--- TASK DETAILS ---
Quote, word for word, only the lines running from the line with "Select the quantity" through the end of the listing. Leave out the pictures.

- - -

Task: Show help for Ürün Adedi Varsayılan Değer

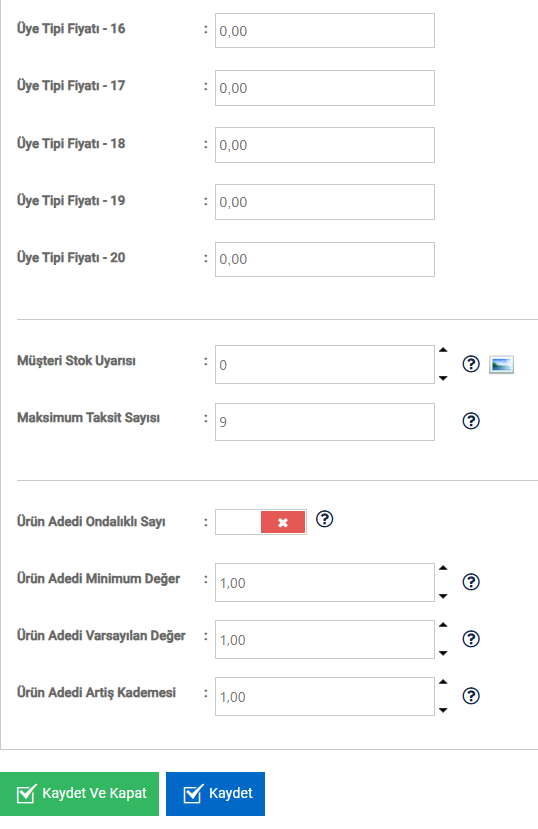Action: click(x=471, y=639)
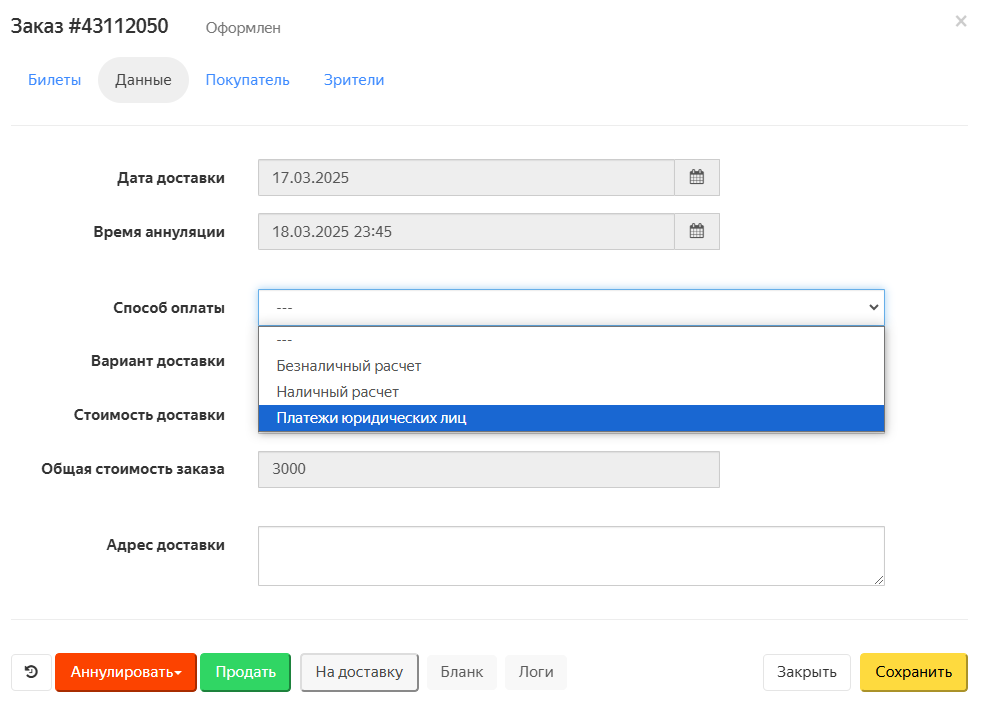
Task: Select the Данные tab
Action: (x=143, y=80)
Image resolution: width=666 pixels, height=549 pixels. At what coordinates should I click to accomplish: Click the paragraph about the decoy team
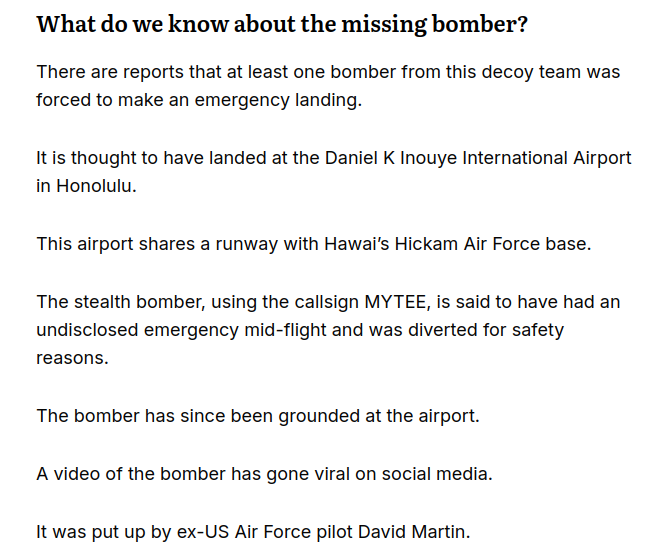point(328,86)
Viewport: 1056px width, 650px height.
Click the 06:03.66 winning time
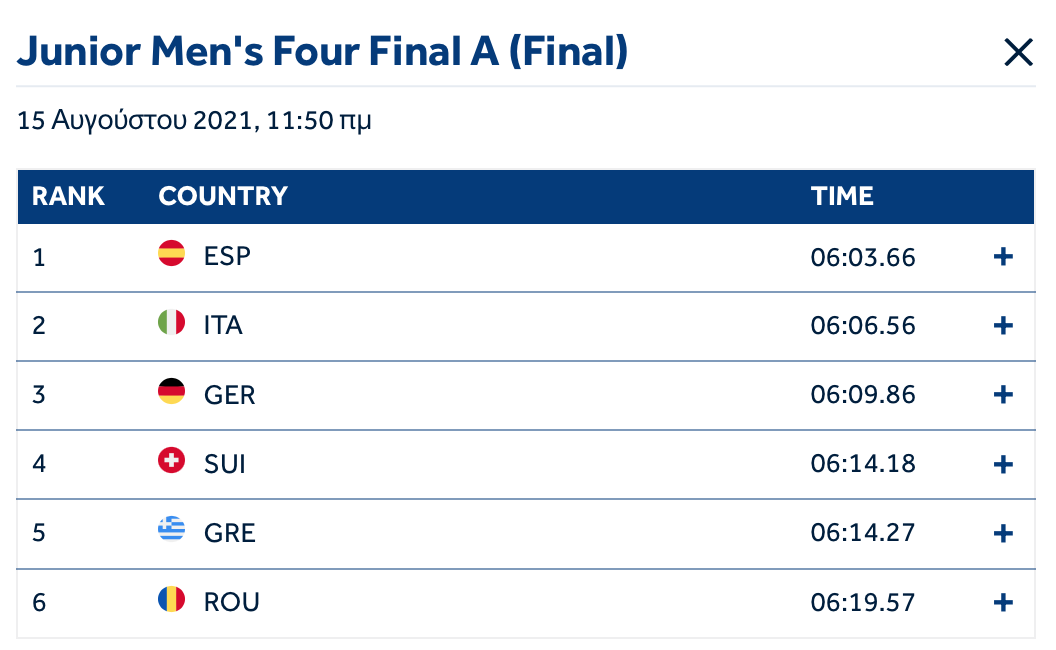click(x=863, y=257)
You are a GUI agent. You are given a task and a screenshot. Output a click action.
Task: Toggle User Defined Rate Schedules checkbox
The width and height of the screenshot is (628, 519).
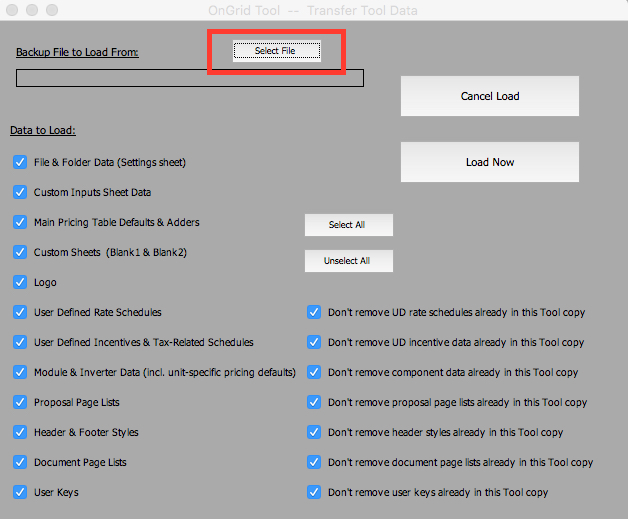coord(20,312)
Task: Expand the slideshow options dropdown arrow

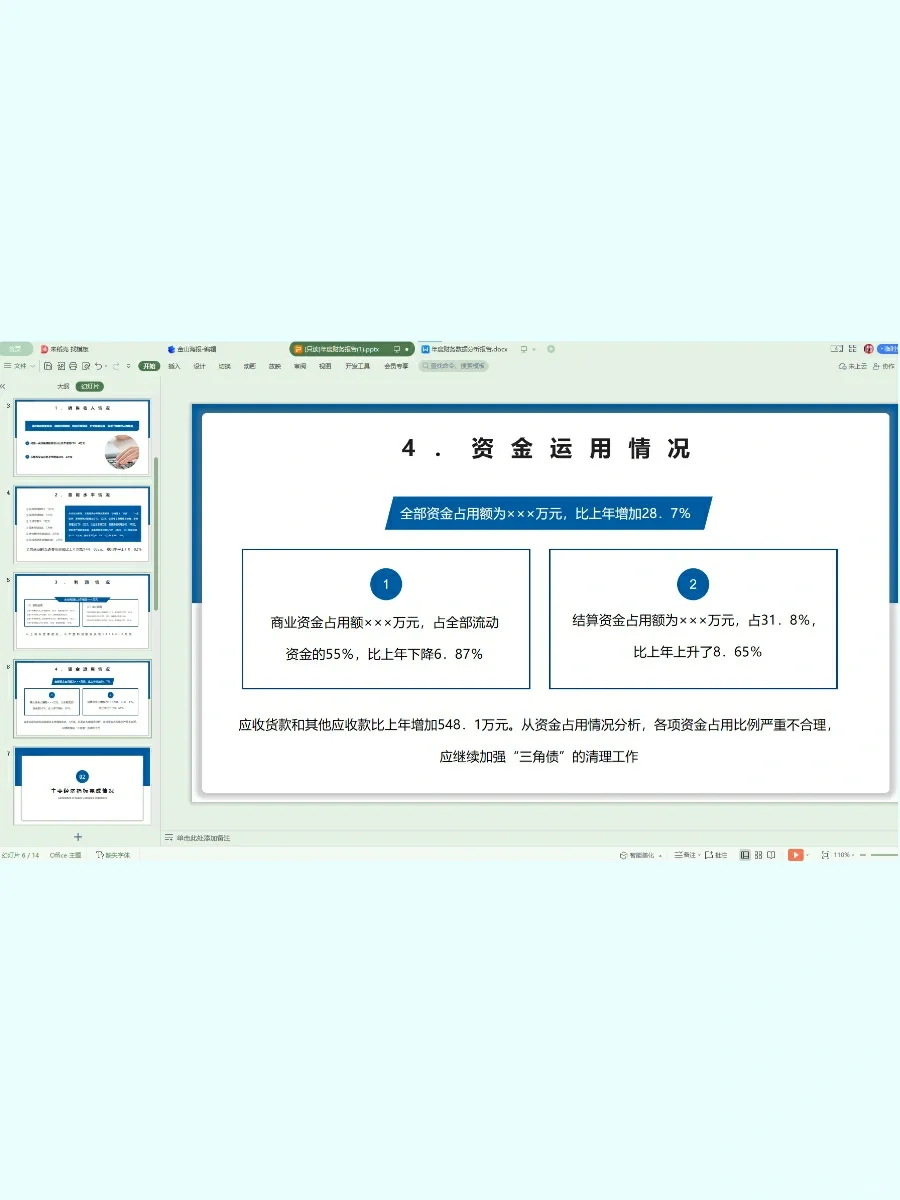Action: [808, 855]

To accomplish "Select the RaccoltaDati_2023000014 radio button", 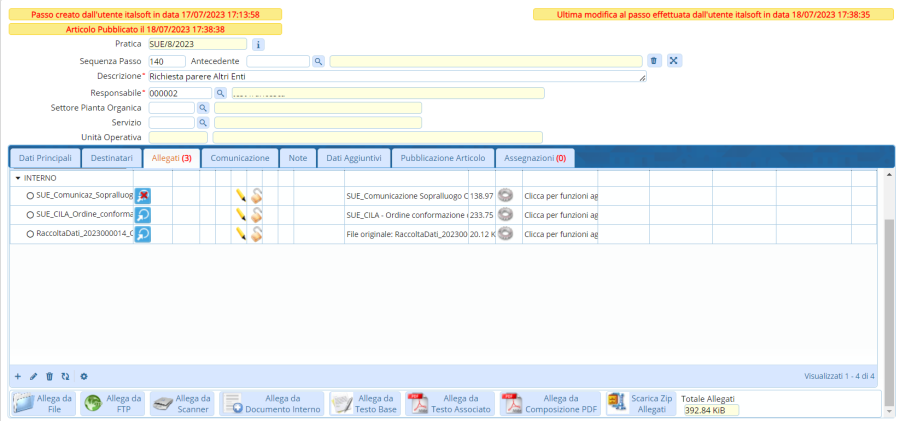I will pyautogui.click(x=30, y=233).
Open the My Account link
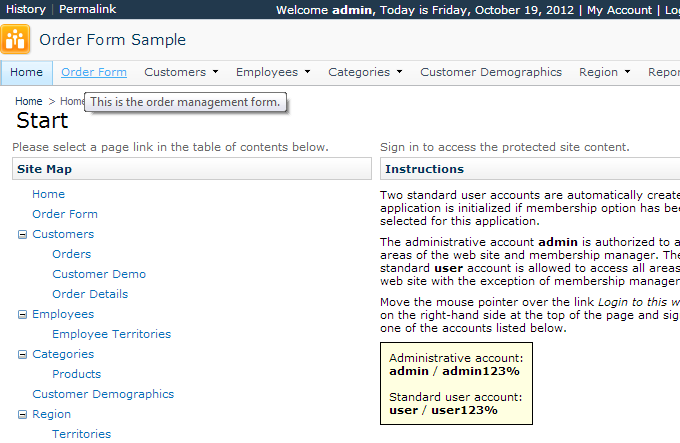The height and width of the screenshot is (443, 680). 619,10
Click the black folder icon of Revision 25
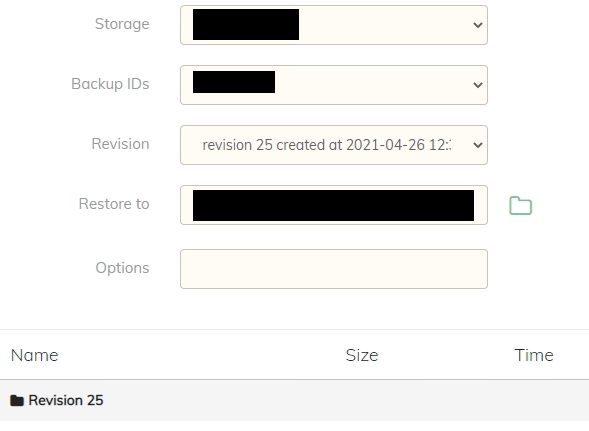 [x=17, y=401]
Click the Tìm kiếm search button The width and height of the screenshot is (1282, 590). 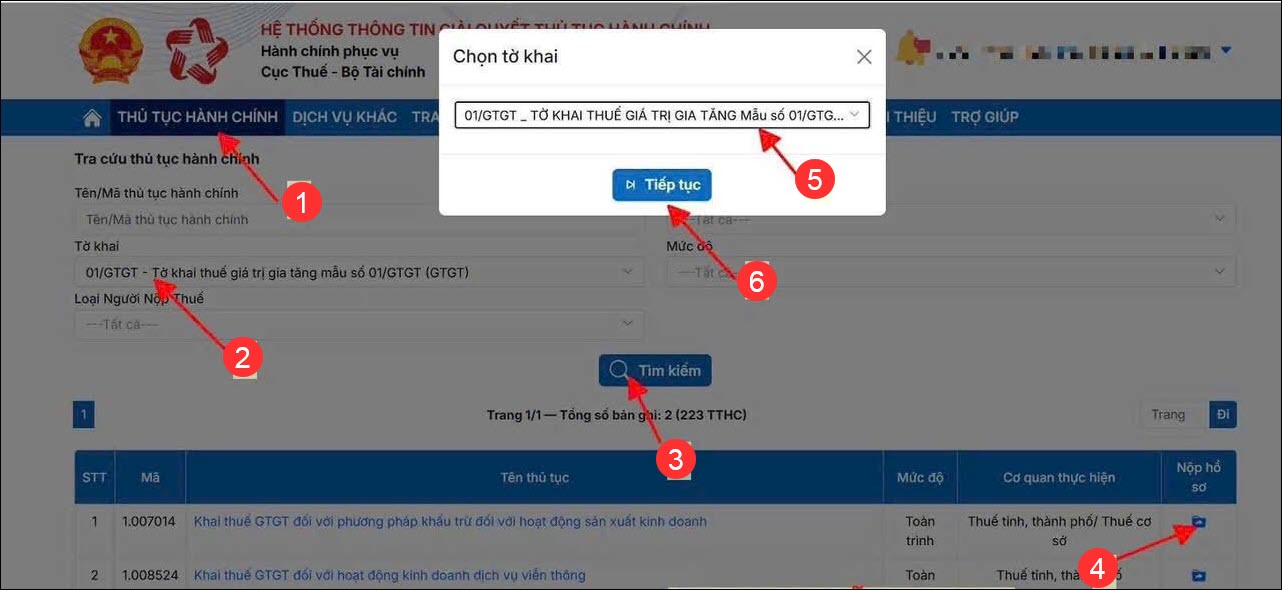pos(655,370)
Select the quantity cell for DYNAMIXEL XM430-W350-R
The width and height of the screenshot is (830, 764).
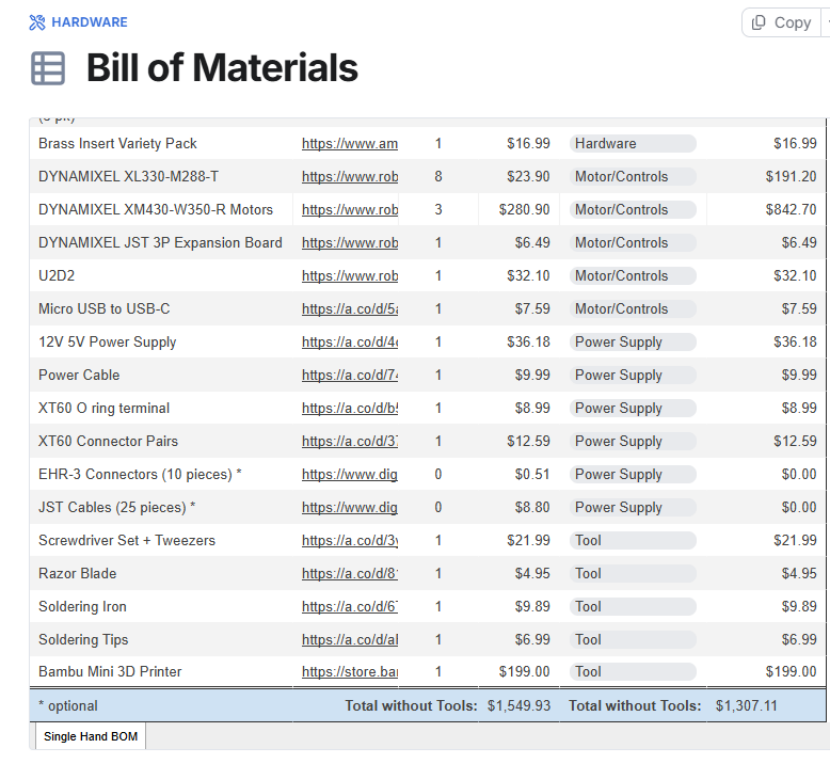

- - -

--- RESULT OF THIS EXERCISE ---
Select the quantity cell for DYNAMIXEL XM430-W350-R
The width and height of the screenshot is (830, 764).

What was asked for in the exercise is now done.